Thursday, 17 December 2020
Mr Chaston was lovely. Mrs Bowker was my year 6 teacher-not called year 6 then but probably Class 6. She was from Northumberland and was a very strong character who I liked a lot. She played the accordion and taught us country dancing. She and her husband Bob, and daughter Ann became good friends to our family when my parents got divorced, and they were very kind to my Mum. Mum kept in touch with them both until they died, and with Ann until Mum did. I had a lovely letter from Ann when Mum died. I will write back sometime. I should have done already but everything was so difficult so I didn't. Mum used to worry about Ann and supported her quite a bit I think. We used to go to their house sometimes. It was great. In the middle of woods in Kent, with dogs and cats, music and weaving. They had a lovely Alsatian called Nicky who used to hide his head under things and think he was invisible. He used to suck my arm like a baby sucking its thumb. Sounds disgusting really but he was a sweetie
Mrs Hinks taught me in the second class. My first teacher there was Mrs Bottomley. She used to worry about me because all I did for ages was quietly cry! I hadn't been to nursery so it was the first time I was away from Mum and clearly I wasn't happy about it.
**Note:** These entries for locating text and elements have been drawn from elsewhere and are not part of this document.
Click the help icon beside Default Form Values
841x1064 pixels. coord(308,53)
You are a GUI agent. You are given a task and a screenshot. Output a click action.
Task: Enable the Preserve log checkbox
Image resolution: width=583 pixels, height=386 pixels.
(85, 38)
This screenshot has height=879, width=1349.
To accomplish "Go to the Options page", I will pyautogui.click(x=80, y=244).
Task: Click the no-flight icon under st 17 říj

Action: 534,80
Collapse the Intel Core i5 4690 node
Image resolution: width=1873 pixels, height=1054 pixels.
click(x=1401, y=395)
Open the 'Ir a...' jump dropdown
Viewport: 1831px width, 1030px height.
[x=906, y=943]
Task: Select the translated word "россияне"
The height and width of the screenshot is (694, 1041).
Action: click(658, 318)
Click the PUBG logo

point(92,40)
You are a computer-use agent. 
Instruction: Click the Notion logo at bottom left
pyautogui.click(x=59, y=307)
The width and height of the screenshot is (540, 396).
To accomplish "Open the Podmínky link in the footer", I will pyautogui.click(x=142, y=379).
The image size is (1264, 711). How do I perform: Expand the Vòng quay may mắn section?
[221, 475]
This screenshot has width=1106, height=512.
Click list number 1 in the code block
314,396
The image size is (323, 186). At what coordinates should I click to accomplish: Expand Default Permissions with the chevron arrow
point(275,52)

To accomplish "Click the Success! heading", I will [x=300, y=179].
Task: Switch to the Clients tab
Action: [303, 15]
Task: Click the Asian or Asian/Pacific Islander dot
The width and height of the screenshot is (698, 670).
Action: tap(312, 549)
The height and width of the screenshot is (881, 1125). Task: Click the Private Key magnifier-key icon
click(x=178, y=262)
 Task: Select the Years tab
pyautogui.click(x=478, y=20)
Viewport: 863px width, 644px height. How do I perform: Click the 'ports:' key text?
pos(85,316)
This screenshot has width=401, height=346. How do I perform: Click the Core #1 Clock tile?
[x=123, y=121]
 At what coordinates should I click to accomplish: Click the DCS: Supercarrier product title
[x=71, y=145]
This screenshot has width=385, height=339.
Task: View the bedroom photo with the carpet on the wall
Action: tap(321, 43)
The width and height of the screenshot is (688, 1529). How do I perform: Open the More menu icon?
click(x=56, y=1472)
And then there was Miss Porter. Straight out of the 1940s with her tweed suits and short bob. She was big on maths and I wasn't. I used to copy the boy I sat next to and hope for the best. She had this fantastic role play shop in her room, with salt dough cakes and bread, but I don't remember ever being allowed to play with it. She also had a poster of wild life, or maybe just birds, that I would snap up if I saw it in a charity shop or market now. We sat in rows, which I don't think was very on trend for the seventies, but she was definitely old school. Mr Taylor was the teacher in the next year and he was a lot more laid back. At some point we had a guitar playing young man-probably a student. I remember him singing the Streets of London song by Ralph McTell to us. I think the girl in the background of the picture must be a student too.
If I was 10 this is 45 years ago. Unbelievable!